The night began with a prayer in Anishinaabeg led by Dr. Williams, followed by a series of water ceremonies. Williams and other speakers stressed the importance of water, and explained its significance not only to communities, but to life.
“Water is life,” she said repeatedly. “We need it for future generations. We have to pray for, sing to, and bless the water.”
In Anishinaabeg, nibi means water, and the room was invited to join the elders in singing the Water Song as the water was blessed. Lots of strawberries were also passed around. Dr. Williams explained that strawberries are heart berries, and that to bring balance back to the world, we must focus on our heart teachings and bring that same balance to our own hearts.
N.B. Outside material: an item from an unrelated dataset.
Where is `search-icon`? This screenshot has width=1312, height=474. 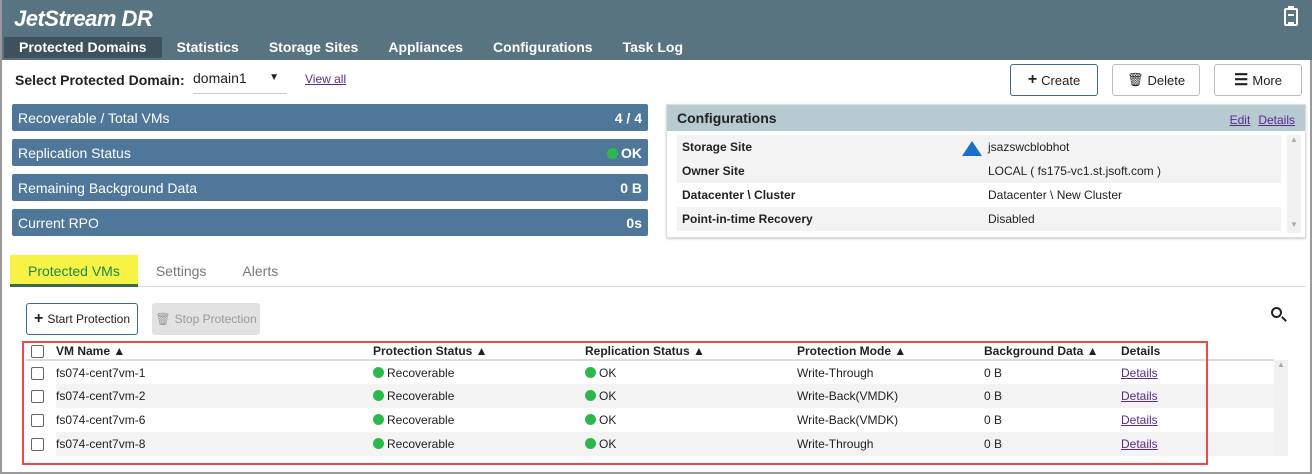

Dr. Williams reminisced and shared some of the experiences that inspired her book, Shoolee: The Early Years. The title was inspired by her younger brother, who, having never spoken English, was unable to pronounce the ‘r’ in her name, calling her ‘Shoolee’ instead. The auditorium listened attentively as she told a story from the book — one about herself and her siblings being chased by a rather persistent goat. People roared with laughter at the comedic retelling, demonstrating Dr. Williams’ talent as an amazing storyteller and that her book is well worth a read.
The hosts of the night fondly remembered their encounters with Dr. Williams and her writing. In their monthly meetings, while others showed off lines, paragraphs, and pages of written work, Dr. Williams would often come in with entire books, stories, and anecdotes written. She was a visionary and greatly encouraged the group.
Shortly after the water ceremony, Sacha Trudeau’s film began. Entitled Wiisgaapte, or “Bitter Smoke,” the approximately 20-minute long film was entirely in Anishinaabeg. Although there were subtitles, a technical difficulty left the audience watching the actors’ performances more closely, as they were unable to rely on the dialogue. Placed in a heavily wooded forest in the middle of winter, we meet a woman and a young boy who seems to be her son. They huddle together by a fire in a tipi, eating and eventually falling asleep. The mother is woken up in the middle of the night by a strange sound. She follows it, and stumbles upon a trail of blood, which leads her to a Wendigo.
These spiritual creatures are well known in Indigenous people’s history. They represent greed, human evil, and cultural taboos. These creatures either were once men whose greed consumed them or angry spirits who possessed people.
The mother runs back in search of her son, but the Wendigo catches up, and a fight ensues. The pair are lucky enough to distract the creature before setting it on fire within their home and watch it burn.
After a well-deserved round of applause, the audience peppered Trudeau and Dr. Williams with questions. Trudeau explained that he was repeatedly directed to Dr. Williams for the translations from English to Anishnaabeg, and to teach the actors the proper pronunciations.
He asked how the actors did — Dr. Williams candidly replied, “They did alright.”
The night ended with a beautifully decorated cake, tea, coffee, and water available. The audience was able to talk to many of the wonderful hosts and elders as well, and the blessed water was passed around for all those interested to take a sip.